#### Instructions for the task:
Decide whether each statement below agrees with the passage on Brian Lara's batting at Barbados: (a) Chanderpaul and Lara put together a stand worth 169 runs; (b) Lara struck Shabbir through the covers with the score at 89 for 3; (c) Inzimam's bowling changes failed over 31 consecutive overs. Answer yes or no for each and quote the deciding words of the passage.

#### Document passage:
#####
Though, thankfully, captain Chanderpaul walked in with Lara, who’d got his eye in, at the other end and thus began a stand worth 169-precious runs where the lion’s share belonged to the man with the golden bat.
For 31 consecutive overs, Inzimam tried everything- Afridi with his googlies, Razzaq with his disciplined medium pace, and Kaneria with attempts to outfox the southpaw- but nothing worked.
The Lara magic was the epitome of beauty at sun-kissed Barbados.
With the score reading 64 for 3 and Razzaq persisting with his ‘around-the-off’ line, Lara cracked a cover drive. It was stand and deliver.
Even the ever-patriotic Ramiz Raja exclaimed, “what a shot!” And there were plenty more to come.
Of the 68 runs the team scored, Lara accounted for 25 and off just 22.
Arguably speaking, the shot of the morning session came with the team at 89 for 3. Razzaq, in bowling a shorter one just around off found Lara cracking the red ball whilst fully airborne toward the third man region.
The result? The Prince in his pomp, what else? The very next delivery saw Brian Lara executing a square cut with clinical precision, a shot so marvellously timed that it would bring a smile to everyone- whether a Tendulkar or De Villiers.
What was even better was hearing Tony Cozier oozing the joyous guttural rumble from deep inside each time Lara slayed the Pakistani attack.
“Lara puts it through the covers,” exclaimed the late Cozier as the Prince struck Shabbir in glorious fashion, the team now cruising along at 109-3.
In an age where we only hear loud grunts and over-the-top celebrations, perhaps there was a sense of pleasing reassurance each time Tony Cozier expressed in absolute delight, “beautifully put away by Lara,” words that hold the power to inspire a Hope, Lewis, Pooran and even Pollard to excel for the team that was hammered mercilessly a decade ago.
#####
Collected data
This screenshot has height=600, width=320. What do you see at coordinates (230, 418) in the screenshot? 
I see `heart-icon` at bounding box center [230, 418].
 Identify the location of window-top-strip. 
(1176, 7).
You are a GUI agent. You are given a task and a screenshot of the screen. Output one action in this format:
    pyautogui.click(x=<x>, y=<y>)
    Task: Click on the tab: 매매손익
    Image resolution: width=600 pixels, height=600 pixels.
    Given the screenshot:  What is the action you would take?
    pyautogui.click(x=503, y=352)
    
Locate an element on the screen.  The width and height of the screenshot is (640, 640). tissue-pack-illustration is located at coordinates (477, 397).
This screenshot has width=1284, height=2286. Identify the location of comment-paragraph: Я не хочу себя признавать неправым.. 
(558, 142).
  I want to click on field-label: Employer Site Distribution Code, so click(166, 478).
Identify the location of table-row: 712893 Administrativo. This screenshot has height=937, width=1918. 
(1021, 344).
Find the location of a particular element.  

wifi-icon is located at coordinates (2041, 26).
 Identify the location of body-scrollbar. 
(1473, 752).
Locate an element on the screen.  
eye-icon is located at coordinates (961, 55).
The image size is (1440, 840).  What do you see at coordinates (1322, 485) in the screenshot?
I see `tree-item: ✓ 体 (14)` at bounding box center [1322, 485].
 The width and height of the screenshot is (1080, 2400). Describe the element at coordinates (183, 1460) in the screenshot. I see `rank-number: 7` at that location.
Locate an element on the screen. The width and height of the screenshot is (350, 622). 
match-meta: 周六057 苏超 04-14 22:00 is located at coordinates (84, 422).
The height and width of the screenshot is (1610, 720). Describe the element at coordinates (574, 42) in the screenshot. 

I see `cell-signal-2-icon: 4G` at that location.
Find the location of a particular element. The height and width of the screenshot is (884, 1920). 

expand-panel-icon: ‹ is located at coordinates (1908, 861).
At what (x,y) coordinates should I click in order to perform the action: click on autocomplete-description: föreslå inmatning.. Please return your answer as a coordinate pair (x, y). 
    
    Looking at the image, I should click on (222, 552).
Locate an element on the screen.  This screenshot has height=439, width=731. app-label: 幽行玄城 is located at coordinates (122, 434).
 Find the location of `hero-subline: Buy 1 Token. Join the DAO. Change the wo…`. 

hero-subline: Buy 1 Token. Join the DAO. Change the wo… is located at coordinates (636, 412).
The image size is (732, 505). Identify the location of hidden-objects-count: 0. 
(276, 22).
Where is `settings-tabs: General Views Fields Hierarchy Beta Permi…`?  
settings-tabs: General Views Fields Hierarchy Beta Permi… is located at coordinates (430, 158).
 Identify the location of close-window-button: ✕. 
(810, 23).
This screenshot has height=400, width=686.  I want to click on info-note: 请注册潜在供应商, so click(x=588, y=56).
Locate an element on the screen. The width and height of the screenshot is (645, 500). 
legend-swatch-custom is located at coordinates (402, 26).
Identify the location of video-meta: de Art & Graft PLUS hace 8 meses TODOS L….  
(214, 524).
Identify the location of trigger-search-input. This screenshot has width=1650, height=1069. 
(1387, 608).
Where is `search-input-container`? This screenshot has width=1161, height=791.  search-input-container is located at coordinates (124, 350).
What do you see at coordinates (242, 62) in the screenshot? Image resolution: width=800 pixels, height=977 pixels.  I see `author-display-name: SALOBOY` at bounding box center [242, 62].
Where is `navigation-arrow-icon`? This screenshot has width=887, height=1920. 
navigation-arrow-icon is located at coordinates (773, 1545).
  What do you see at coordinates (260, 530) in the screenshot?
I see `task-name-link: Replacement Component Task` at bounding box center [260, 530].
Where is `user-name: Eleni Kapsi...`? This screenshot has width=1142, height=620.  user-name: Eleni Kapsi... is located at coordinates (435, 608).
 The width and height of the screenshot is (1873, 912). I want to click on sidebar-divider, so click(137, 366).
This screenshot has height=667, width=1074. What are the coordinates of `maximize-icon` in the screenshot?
#####
#### Expected answer:
(a) Yes: "thus began a stand worth 169-precious runs"
(b) No: "the team now cruising along at 109-3"
(c) Yes: "For 31 consecutive overs, Inzimam tried everything" and "but nothing worked"